Quintana Roo.— El periodismo de Quintana Roo está de luto. Este lunes se confirmó el fallecimiento del reconocido periodista Nicolás Durán de la Sierra, a los 66 años de edad, dejando una profunda tristeza entre familiares, amigos, colegas y lectores que durante años encontraron en su trabajo una mirada crítica, culta y profundamente humana.
Originario de la Ciudad de México, Durán de la Sierra hizo de Quintana Roo su tierra de arraigo, de oficio y de vida. En esta entidad consolidó una trayectoria respetada dentro de los medios de comunicación, donde su nombre quedó asociado al compromiso informativo, a la reflexión pública y a una forma de ejercer el periodismo con seriedad, sensibilidad y amor por la palabra.
Quienes compartieron camino con él lo recuerdan como un hombre de lectura constante, pensamiento amplio y curiosidad intelectual. Su cercanía con los libros, la cultura y la conversación hizo de su labor periodística algo más que una tarea diaria: la convirtió en una vocación sostenida por el conocimiento, la memoria y el deseo de contar la realidad con profundidad.
Nicolás Durán de la Sierra perteneció a una generación de comunicadores que entendieron el periodismo como servicio, como testimonio y como ejercicio de responsabilidad frente a la sociedad.

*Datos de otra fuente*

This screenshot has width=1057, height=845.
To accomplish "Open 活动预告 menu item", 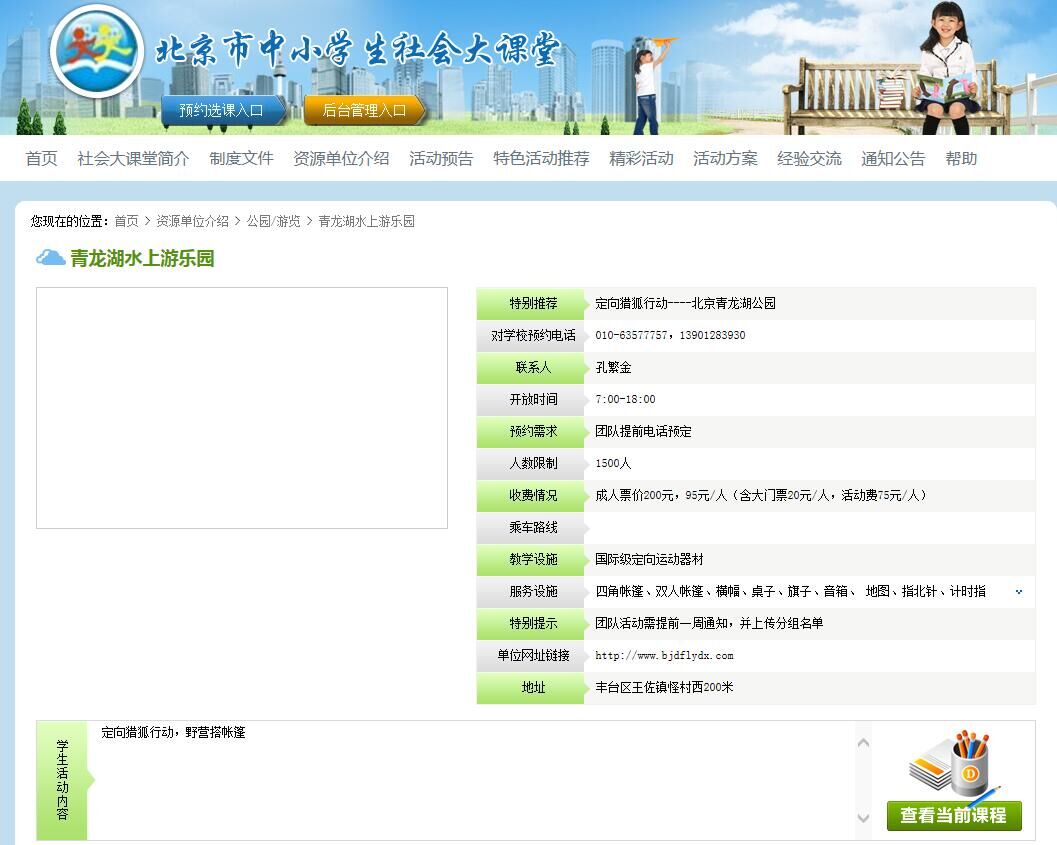I will pyautogui.click(x=441, y=158).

Su trabajo no sólo informó; también ayudó a pensar, a mirar con detenimiento y a reconocer la importancia de la cultura en la vida pública de Quintana Roo.

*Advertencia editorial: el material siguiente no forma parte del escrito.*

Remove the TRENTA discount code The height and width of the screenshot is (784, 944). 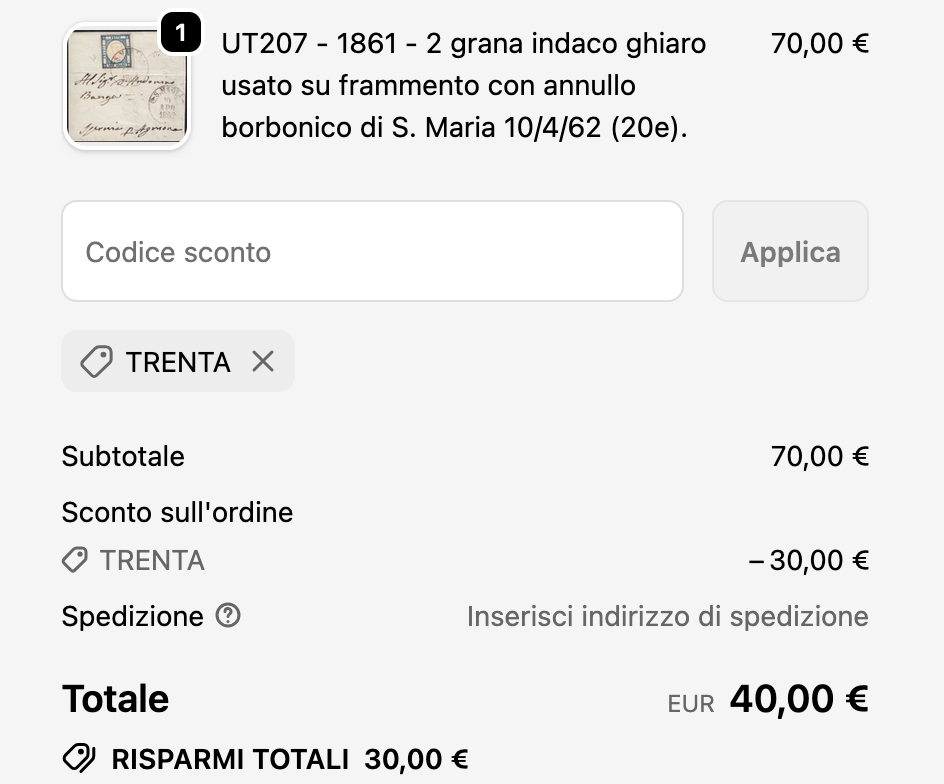click(263, 362)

Tras conocerse la noticia de su partida, el gremio periodístico expresó su pesar y reconoció el legado de un comunicador que dejó huella por su trayectoria, su trato y su manera de asumir el oficio. Su ausencia duele, pero su nombre queda inscrito en la memoria de quienes lo leyeron, lo escucharon y compartieron con él la pasión por el periodismo.
Hoy Quintana Roo despide a Nicolás Durán de la Sierra con respeto, gratitud y afecto. Se va una voz entrañable, pero permanece su legado en las páginas escritas, en las conversaciones del gremio y en la memoria viva de la cultura y el periodismo regional.
Descanse en paz Nicolás Durán de la Sierra.